On BBC television, a sympathetic London journalist, seeing the televised pictures of Djokovic’s Melbourne hotel and its residents, made the accusation that the Australian treatment of asylum-seekers was “scandalous”. In fact, Australia has an international reputation for accepting refugees. For decades, our annual quota of refugees – in relation to the home population – is usually near the top of the world ladder, though our treatment of them varies.
Likewise, Australia’s legal appeal system, in administering justice to illegal refugees and other arrivals, can be generous to the point of calamity; the Iranian-born Muslim who imprisoned and killed innocent citizens in a cafe in the heart of Sydney in 2014 had the liberty to be a terrorist because the courts had given him the benefit of the doubt.
In Serbia today, few people realise that we gave Djokovic unusual privileges. In all Australia last week, he was probably the only questionable migrant allowed to leave his hotel and take outdoor exercises and even practise his profession in the actual tennis stadium. And on his last free day he received a rare privilege, the convening on his behalf of a special sitting of the Federal Court of Australia presided over by Chief Justice James Allsop and two of his fellow judges. They had agreed at short notice to sit on a Sunday, a day when courts rarely open.
There is another reason Serbians have such a sense of outrage today. Probably for the first time in their history they possess a world champion in one of the seven or so major worldwide sports. Most Serbians believe he is the greatest tennis player who has ever lived and that he would earn even more of their adoration if he had been permitted to contest the Australia Open this year. On the other hand, the annual French all-sports award, the Champion of Champions, has been won four times by Serena Williams, Rafa Nadal and Roger Federer and only once by the great Serbian – and he is great.
There seems to be a lingering west European prejudice against Serbians, ever since the Balkans wars of the 1990s, a decade when the boy Djokovic was first handed a soft ball.
Like many Australians, I am tempted to criticise aspects of the handling of the Djokovic debacle, but a few simple facts are easily overlooked. The world is trying to manage a unique health crisis but even the highest medical authorities have not agreed on how to block its erratic, zig-zagging path.

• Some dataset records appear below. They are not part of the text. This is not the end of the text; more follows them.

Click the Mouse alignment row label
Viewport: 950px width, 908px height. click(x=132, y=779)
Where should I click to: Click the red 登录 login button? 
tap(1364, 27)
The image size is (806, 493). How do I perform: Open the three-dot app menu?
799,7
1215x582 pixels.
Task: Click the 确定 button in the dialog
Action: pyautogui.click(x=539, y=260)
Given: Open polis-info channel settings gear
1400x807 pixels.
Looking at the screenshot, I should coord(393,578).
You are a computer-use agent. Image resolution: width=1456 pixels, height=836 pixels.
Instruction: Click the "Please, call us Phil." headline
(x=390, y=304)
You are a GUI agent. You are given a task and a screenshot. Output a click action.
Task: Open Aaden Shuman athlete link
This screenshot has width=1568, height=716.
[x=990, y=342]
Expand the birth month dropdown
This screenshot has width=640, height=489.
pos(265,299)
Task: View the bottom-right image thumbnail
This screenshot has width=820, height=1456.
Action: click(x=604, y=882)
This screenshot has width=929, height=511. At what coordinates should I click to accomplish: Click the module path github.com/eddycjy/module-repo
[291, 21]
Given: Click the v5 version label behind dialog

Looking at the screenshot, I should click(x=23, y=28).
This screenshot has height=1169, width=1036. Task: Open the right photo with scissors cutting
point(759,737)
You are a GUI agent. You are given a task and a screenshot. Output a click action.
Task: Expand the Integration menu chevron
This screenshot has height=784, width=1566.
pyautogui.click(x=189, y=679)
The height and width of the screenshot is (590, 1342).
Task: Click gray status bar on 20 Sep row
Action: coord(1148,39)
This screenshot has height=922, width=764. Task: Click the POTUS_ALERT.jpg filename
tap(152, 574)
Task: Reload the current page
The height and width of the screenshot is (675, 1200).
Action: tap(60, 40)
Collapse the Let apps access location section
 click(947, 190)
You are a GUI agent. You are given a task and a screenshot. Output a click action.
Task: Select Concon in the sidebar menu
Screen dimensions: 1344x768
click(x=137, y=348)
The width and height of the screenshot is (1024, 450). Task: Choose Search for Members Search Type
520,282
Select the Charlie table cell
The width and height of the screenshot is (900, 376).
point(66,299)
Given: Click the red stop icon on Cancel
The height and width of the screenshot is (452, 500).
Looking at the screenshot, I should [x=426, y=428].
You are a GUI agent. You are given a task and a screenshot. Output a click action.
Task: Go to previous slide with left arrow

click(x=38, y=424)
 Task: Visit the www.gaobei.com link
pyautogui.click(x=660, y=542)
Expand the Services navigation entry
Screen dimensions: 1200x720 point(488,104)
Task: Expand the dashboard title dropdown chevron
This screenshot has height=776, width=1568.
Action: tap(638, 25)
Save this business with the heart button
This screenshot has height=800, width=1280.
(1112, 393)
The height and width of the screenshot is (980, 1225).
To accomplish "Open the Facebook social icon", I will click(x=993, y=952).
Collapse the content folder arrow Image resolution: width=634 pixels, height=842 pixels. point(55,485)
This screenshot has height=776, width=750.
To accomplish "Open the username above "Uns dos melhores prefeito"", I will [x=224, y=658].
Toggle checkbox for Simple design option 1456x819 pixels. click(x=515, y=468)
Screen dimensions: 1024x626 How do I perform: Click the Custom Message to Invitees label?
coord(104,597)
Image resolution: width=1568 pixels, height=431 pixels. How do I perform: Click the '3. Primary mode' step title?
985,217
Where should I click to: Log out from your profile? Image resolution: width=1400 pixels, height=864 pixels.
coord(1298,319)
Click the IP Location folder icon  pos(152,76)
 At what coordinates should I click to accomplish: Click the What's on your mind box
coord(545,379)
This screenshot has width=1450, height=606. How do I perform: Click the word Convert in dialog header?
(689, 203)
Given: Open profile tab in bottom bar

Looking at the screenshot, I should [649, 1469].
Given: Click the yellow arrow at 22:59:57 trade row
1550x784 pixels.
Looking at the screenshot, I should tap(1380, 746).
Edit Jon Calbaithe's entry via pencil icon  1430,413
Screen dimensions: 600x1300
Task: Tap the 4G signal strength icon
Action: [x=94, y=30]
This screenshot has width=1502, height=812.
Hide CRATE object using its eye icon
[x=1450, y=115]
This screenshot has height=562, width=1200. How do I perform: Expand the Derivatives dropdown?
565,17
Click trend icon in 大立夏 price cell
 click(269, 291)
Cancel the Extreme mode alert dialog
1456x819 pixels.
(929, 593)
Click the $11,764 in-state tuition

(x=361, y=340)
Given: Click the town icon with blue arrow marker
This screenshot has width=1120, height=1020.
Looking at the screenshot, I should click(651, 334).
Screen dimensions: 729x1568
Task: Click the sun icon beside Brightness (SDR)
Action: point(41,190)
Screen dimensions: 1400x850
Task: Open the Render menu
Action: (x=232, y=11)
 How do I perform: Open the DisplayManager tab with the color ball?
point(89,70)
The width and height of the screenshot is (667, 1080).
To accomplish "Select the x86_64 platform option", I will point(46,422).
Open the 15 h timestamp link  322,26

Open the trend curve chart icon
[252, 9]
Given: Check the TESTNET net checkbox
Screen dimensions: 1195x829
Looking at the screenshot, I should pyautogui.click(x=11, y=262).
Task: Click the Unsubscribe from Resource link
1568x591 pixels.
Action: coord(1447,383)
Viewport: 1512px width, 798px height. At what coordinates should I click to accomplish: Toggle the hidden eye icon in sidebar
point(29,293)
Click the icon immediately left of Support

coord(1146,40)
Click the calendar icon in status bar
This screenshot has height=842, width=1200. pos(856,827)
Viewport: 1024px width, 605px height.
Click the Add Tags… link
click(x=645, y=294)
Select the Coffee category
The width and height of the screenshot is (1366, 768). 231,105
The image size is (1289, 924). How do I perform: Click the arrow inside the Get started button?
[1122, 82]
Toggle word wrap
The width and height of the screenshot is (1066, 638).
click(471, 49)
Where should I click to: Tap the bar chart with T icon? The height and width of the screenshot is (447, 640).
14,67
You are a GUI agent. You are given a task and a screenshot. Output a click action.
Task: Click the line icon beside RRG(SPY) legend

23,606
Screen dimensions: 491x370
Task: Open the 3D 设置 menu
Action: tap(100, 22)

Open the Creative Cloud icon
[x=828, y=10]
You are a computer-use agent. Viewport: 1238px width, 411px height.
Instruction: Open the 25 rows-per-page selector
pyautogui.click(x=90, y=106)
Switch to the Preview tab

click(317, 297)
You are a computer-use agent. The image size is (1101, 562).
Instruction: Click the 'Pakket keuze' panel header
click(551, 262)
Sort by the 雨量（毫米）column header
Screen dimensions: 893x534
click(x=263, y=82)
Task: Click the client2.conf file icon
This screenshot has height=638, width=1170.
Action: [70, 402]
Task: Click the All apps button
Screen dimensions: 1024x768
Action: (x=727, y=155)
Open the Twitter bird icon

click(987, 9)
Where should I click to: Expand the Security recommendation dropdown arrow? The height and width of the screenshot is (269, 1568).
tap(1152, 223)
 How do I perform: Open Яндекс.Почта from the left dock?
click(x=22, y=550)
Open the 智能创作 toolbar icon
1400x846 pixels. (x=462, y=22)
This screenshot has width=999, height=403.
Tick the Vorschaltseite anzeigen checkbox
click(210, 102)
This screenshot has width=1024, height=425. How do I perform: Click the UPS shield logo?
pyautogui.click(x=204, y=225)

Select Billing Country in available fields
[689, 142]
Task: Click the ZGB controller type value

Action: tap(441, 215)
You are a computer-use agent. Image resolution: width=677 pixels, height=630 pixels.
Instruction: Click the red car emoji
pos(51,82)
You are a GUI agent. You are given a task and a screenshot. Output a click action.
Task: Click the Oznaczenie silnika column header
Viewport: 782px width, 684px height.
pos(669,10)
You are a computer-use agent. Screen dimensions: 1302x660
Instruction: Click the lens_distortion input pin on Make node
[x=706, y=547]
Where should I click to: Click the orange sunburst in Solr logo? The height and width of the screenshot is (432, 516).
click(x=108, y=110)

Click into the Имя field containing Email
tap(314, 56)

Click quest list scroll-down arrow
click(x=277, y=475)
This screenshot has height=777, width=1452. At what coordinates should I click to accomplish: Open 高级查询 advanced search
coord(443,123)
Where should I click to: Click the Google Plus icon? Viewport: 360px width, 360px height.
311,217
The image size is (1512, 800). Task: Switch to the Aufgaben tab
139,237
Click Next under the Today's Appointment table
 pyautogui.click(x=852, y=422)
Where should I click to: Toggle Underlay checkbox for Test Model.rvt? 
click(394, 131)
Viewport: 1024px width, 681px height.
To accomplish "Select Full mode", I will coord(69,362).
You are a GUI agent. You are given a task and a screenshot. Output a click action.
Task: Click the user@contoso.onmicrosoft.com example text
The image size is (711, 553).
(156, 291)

Most of the nine Australian political leaders who sit in the so-called national cabinet were relatively new to high office when first they met. And our own trusted system of government – with its overlapping state and federal spheres of responsibility – can be very difficult to operate in a fast-moving crisis.
One final consolation. We can’t be sure whether other Grand Slam tennis nations, if in our situation, would have confronted or pacified Djokovic as successfully.
This month, the French sports minister, Roxana Maracineanu, intimated that all gates would be open for players to attend the French Open in May. Some days later, her senior colleagues, perhaps learning a lesson or two from Melbourne, must have challenged her – and this week she announced that players and even spectators will not be allowed to set foot in the Paris tennis stadium without a valid French Covid pass. C’est la vie.
Geoffrey Blainey has written books on the history of the world, the 20th century and Australia.